1.        Aproximação das legislações – Seguro de responsabilidade civil automóvel – Diretiva 2009/103 – Determinação do regime de responsabilidade civil aplicável aos sinistros resultantes da circulação dos veículos – Competência dos EstadosMembros – Limites

(Diretiva 2009/103 do Parlamento Europeu e do Conselho)

(cf. n.os 23‑25)

2.        Aproximação das legislações – Seguro de responsabilidade civil automóvel – Diretiva 2009/103 – Conceito de veículo – Bicicleta equipada de um motor elétrico que fornece pedalagem assistida, dispondo de uma função de aceleração que só pode ser ativada depois do uso da força muscular – Exclusão

[Diretivas do Parlamento Europeu e do Conselho 2006/126, artigo 4.°, n.° 1, e 2009/103, considerando 2 e artigos 1.°, n.° 1, e 13.°, n.° 1, alínea b)]

(cf. n.os 34, 37‑41)

Resumo

Em 14 de outubro de 2017, BV (a seguir «vítima»), que circulava numa bicicleta com assistência elétrica na via pública, foi atingido por um veículo segurado pela KBC Verzekeringen NV (a seguir «KBC»). A vítima faleceu.
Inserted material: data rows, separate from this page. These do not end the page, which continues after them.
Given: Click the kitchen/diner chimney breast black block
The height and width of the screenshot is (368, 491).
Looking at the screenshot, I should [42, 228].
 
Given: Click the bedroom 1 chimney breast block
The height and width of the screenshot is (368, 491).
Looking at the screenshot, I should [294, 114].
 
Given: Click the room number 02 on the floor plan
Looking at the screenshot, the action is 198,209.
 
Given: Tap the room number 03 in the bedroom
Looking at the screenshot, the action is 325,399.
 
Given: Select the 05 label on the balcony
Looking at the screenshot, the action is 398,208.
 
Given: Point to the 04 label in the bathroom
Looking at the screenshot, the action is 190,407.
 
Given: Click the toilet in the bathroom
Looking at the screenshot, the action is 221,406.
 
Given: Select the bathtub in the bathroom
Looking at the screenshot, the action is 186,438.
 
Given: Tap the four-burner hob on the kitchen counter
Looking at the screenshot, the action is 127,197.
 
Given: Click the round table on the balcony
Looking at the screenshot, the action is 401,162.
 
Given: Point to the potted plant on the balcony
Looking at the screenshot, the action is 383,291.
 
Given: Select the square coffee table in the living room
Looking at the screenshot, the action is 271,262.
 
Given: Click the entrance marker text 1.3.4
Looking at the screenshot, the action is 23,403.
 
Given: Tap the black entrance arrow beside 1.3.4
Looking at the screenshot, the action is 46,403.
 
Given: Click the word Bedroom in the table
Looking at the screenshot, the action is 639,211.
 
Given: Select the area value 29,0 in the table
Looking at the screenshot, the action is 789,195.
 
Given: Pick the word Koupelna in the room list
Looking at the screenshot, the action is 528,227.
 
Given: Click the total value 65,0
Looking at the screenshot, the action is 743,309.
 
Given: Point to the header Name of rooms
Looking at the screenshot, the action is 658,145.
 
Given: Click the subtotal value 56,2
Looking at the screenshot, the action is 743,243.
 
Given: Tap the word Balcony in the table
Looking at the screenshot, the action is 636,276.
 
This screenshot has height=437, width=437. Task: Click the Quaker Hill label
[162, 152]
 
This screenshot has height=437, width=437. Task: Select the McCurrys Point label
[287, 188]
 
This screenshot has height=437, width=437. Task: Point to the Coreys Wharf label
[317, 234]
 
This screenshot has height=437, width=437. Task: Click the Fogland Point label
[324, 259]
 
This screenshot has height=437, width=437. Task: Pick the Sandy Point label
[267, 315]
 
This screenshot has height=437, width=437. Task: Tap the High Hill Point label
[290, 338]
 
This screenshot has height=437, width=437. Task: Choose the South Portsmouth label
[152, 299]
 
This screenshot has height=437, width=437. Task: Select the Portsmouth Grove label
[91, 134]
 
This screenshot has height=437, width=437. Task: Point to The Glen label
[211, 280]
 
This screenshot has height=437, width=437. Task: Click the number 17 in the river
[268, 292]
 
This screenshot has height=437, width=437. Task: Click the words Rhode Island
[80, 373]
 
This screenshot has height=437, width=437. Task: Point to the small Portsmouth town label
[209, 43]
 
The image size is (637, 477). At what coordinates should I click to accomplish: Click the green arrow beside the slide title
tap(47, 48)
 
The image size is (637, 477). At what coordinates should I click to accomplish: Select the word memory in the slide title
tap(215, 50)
Uma vez que o acidente foi considerado um «acidente de trajeto», a P&V Verzekeringen CVBA (a seguir «P&V»), seguradora do empregador da vítima em matéria de acidentes de trabalho, pagou as indemnizações devidas e ficou sub‑rogada nos seus direitos e nos dos seus sucessores legais.

A P&V instaurou um processo contra a KBC para obter o reembolso das suas despesas com base na regulamentação nacional. No caso em apreço, esta prevê designadamente uma obrigação de as seguradoras de responsabilidade civil dos condutores de veículos automóveis envolvidos num acidente rodoviário indemnizarem, em todas as situações, os danos sofridos pelas vítimas desse acidente quando sejam consideradas «utentes mais fracos da via», dependendo esta qualificação da questão de saber se a vítima do acidente era ou não o condutor do «veículo automóvel» no momento desse acidente. A KBC apresentou um pedido reconvencional destinado a obter por parte da P&V o reembolso de uma quantia de dinheiro que teria sido indevidamente paga. Em sua defesa, a P&V alegou que a vítima não podia ser considerada condutor de um veículo automóvel.

Tendo‑lhe sido interposto recurso pela KBC, o Hof van Cassatie (Tribunal de Cassação, Bélgica) submeteu um reenvio prejudicial ao Tribunal de Justiça quanto à interpretação do conceito de «veículo», na aceção do artigo 1.°, ponto 1, da Diretiva 2009/103 (1).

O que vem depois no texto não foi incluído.